- _Work required_
Exact repetition of the data is the whole task.

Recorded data
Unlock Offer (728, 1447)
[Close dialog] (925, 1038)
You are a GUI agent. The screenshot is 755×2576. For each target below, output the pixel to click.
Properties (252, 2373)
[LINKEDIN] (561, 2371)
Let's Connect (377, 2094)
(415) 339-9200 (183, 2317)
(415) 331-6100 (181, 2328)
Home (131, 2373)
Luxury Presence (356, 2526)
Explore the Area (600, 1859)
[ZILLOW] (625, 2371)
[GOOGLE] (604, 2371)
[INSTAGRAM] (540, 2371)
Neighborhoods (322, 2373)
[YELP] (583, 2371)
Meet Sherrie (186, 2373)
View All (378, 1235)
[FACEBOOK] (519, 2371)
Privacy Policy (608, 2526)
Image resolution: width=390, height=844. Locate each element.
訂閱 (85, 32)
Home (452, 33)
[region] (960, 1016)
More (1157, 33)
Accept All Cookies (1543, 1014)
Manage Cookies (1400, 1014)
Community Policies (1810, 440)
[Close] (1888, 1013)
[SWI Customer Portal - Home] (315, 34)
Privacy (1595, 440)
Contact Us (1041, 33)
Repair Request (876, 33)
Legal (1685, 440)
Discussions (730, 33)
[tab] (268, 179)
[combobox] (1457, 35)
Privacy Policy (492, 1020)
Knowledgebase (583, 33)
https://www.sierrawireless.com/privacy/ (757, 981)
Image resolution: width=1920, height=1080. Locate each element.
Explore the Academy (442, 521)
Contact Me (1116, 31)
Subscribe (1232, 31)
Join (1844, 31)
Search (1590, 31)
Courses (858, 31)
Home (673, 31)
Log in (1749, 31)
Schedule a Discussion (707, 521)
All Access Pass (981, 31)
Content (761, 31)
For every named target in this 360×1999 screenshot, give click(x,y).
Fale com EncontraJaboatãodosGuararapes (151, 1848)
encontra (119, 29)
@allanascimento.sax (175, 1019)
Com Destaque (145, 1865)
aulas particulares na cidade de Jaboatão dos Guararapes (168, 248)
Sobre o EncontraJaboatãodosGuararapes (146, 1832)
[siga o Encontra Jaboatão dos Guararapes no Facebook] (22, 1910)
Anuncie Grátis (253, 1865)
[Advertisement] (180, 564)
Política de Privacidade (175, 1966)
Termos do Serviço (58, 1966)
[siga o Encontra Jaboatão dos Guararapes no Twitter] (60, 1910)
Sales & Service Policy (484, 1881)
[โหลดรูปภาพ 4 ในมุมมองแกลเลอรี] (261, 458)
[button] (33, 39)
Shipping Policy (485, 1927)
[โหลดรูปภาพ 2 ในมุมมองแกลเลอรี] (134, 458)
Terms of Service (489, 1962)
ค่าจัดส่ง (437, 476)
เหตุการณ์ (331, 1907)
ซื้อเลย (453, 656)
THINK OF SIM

- _Written answer_
Unlock Offer (728, 1447)
[Close dialog] (925, 1038)
You are a GUI agent. The screenshot is 755×2576. For each target below, output the pixel to click.
Properties (252, 2373)
[LINKEDIN] (561, 2371)
Let's Connect (377, 2094)
(415) 339-9200 (183, 2317)
(415) 331-6100 (181, 2328)
Home (131, 2373)
Luxury Presence (356, 2526)
Explore the Area (600, 1859)
[ZILLOW] (625, 2371)
[GOOGLE] (604, 2371)
[INSTAGRAM] (540, 2371)
Neighborhoods (322, 2373)
[YELP] (583, 2371)
Meet Sherrie (186, 2373)
View All (378, 1235)
[FACEBOOK] (519, 2371)
Privacy Policy (608, 2526)
Image resolution: width=390, height=844. Locate each element.
訂閱 (85, 32)
Home (452, 33)
[region] (960, 1016)
More (1157, 33)
Accept All Cookies (1543, 1014)
Manage Cookies (1400, 1014)
Community Policies (1810, 440)
[Close] (1888, 1013)
[SWI Customer Portal - Home] (315, 34)
Privacy (1595, 440)
Contact Us (1041, 33)
Repair Request (876, 33)
Legal (1685, 440)
Discussions (730, 33)
[tab] (268, 179)
[combobox] (1457, 35)
Privacy Policy (492, 1020)
Knowledgebase (583, 33)
https://www.sierrawireless.com/privacy/ (757, 981)
Image resolution: width=1920, height=1080. Locate each element.
Explore the Academy (442, 521)
Contact Me (1116, 31)
Subscribe (1232, 31)
Join (1844, 31)
Search (1590, 31)
Courses (858, 31)
Home (673, 31)
Log in (1749, 31)
Schedule a Discussion (707, 521)
All Access Pass (981, 31)
Content (761, 31)
For every named target in this 360×1999 screenshot, give click(x,y).
Fale com EncontraJaboatãodosGuararapes (151, 1848)
encontra (119, 29)
@allanascimento.sax (175, 1019)
Com Destaque (145, 1865)
aulas particulares na cidade de Jaboatão dos Guararapes (168, 248)
Sobre o EncontraJaboatãodosGuararapes (146, 1832)
[siga o Encontra Jaboatão dos Guararapes no Facebook] (22, 1910)
Anuncie Grátis (253, 1865)
[Advertisement] (180, 564)
Política de Privacidade (175, 1966)
Termos do Serviço (58, 1966)
[siga o Encontra Jaboatão dos Guararapes no Twitter] (60, 1910)
Sales & Service Policy (484, 1881)
[โหลดรูปภาพ 4 ในมุมมองแกลเลอรี] (261, 458)
[button] (33, 39)
Shipping Policy (485, 1927)
[โหลดรูปภาพ 2 ในมุมมองแกลเลอรี] (134, 458)
Terms of Service (489, 1962)
ค่าจัดส่ง (437, 476)
เหตุการณ์ (331, 1907)
ซื้อเลย (453, 656)
THINK OF SIM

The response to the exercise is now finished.